Open
Description
What happened + What you expected to happen
Expect parallel training to succeed, but constantly fail with following error.
Error message:
Traceback (most recent call last):
File "bytegnn/examples/bgtrain.py", line 471, in <module>
trainer.run(train_func, config=train_config)
File "/home/ruoyun.huang/anaconda3/envs/py38/lib/python3.8/site-packages/ray/train/trainer.py", line 334, in run
for intermediate_result in iterator:
File "/home/ruoyun.huang/anaconda3/envs/py38/lib/python3.8/site-packages/ray/train/trainer.py", line 716, in __next__
next_results = self._run_with_error_handling(self._fetch_next_result)
File "/home/ruoyun.huang/anaconda3/envs/py38/lib/python3.8/site-packages/ray/train/trainer.py", line 687, in _run_with_error_handling
return func()
File "/home/ruoyun.huang/anaconda3/envs/py38/lib/python3.8/site-packages/ray/train/trainer.py", line 742, in _fetch_next_result
results = self._backend_executor.get_next_results()
File "/home/ruoyun.huang/anaconda3/envs/py38/lib/python3.8/site-packages/ray/train/utils.py", line 173, in <lambda>
return lambda *args, **kwargs: ray.get(actor_method.remote(*args, **kwargs))
File "/home/ruoyun.huang/anaconda3/envs/py38/lib/python3.8/site-packages/ray/_private/client_mode_hook.py", line 105, in wrapper
return func(*args, **kwargs)
File "/home/ruoyun.huang/anaconda3/envs/py38/lib/python3.8/site-packages/ray/worker.py", line 1809, in get
raise value.as_instanceof_cause()
ray.exceptions.RayTaskError(RuntimeError): ray::BackendExecutor.get_next_results() (pid=1368173, ip=10.231.243.221, repr=<ray.train.backend.BackendExecutor object at 0x7f7432025220>)
File "/home/ruoyun.huang/anaconda3/envs/py38/lib/python3.8/site-packages/ray/train/backend.py", line 483, in get_next_results
raise RuntimeError(
RuntimeError: Some workers returned results while others didn't.
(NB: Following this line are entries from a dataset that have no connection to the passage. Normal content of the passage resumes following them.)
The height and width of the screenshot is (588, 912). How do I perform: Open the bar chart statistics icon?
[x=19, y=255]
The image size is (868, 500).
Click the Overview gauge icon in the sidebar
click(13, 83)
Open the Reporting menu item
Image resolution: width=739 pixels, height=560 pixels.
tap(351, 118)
Make sure that `train.report()` and `train.save_checkpoint()` are called the same number of times on all workers.
Versions / Dependencies
ray==1.12.1
Reproduction script
n/a
We are using RayTrain to do parallel training, then constantly run into this error once scaling up. We also observed that it is less likely to trigger when there are exactly 20 trainers in parallel ( testing done on single machine setup).
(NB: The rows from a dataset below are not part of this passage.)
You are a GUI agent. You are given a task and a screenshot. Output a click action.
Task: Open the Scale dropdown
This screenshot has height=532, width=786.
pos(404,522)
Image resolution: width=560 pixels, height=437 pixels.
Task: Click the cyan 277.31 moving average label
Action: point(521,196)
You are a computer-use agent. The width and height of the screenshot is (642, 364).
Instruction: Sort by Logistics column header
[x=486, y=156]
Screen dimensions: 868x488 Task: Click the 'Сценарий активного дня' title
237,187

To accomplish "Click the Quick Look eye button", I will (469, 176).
I understand in more recent releases, this issue has been mitigated, though we have been using RayTrain interface and it will take time to migrate to 2.0 interface. If there is no 1.x version that gets this issue fixed, is there any work around we can take to prevent this from happening?
Thanks.
Issue Severity
High: It blocks me from completing my task.